__DIRECTIONS__
In the entries below, count every line that has the string "hamburger", and answer with that count alone.

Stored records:
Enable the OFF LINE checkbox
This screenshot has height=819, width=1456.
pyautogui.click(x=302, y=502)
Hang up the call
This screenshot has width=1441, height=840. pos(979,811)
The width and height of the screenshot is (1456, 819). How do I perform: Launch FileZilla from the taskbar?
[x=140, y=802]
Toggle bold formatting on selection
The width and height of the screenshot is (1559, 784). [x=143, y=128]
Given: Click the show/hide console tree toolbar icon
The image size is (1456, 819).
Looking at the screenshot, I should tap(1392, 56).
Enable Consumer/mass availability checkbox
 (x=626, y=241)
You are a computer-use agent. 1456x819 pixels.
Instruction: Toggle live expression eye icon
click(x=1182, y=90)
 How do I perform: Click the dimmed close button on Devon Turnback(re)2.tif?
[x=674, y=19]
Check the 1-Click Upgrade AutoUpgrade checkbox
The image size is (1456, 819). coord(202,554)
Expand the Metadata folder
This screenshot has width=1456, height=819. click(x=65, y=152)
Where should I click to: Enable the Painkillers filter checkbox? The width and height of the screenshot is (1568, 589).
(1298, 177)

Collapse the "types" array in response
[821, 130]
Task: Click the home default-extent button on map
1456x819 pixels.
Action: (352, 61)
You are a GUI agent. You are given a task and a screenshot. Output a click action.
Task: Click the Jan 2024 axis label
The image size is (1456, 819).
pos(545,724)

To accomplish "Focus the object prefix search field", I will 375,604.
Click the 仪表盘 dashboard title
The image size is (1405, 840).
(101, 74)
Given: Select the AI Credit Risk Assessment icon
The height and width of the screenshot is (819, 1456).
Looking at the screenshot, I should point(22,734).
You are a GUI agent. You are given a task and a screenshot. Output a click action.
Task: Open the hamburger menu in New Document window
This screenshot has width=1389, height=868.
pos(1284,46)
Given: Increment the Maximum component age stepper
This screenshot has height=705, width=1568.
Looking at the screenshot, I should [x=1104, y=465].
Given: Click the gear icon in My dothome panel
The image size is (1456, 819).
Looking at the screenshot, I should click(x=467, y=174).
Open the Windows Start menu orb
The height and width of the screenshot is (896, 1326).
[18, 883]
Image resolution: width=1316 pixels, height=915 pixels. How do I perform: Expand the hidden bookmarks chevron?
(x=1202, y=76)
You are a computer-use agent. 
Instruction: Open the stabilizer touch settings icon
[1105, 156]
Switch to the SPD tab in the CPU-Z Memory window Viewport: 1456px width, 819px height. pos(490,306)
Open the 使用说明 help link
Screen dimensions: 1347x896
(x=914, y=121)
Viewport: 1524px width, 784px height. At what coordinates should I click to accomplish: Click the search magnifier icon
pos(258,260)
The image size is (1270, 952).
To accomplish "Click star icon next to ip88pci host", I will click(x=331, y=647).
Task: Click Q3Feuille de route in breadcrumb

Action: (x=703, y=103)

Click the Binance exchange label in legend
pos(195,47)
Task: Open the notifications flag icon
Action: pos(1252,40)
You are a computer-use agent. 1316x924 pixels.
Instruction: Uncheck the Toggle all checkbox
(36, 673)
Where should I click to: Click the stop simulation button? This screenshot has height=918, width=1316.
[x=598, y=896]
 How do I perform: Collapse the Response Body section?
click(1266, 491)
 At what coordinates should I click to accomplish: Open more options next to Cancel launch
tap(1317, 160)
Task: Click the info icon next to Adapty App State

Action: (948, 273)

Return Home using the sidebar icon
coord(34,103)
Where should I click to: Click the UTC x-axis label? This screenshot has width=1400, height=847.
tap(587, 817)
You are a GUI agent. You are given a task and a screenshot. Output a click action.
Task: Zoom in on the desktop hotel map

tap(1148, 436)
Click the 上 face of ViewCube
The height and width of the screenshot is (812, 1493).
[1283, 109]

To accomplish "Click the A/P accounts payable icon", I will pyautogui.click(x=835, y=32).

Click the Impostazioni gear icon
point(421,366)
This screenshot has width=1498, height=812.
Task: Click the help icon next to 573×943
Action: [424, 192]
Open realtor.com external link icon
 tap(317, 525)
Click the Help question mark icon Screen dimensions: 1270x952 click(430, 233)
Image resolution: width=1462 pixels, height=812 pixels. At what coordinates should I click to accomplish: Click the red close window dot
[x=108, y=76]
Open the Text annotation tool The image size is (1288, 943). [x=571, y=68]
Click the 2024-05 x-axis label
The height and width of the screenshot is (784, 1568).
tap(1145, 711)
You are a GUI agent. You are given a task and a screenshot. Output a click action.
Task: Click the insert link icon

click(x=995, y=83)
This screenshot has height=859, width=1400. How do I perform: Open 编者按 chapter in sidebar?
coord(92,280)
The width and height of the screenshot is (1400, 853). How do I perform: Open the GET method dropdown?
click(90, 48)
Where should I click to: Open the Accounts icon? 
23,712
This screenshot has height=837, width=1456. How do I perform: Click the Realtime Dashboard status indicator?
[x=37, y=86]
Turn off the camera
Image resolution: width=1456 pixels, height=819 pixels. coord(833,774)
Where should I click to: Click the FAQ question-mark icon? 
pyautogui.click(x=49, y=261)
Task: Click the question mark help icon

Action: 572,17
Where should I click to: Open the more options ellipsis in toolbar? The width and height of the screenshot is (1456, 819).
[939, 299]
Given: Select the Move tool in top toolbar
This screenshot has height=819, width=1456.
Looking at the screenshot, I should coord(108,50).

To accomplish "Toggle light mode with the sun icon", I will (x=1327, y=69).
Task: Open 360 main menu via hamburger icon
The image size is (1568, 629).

__EXERCISE RESULT__
2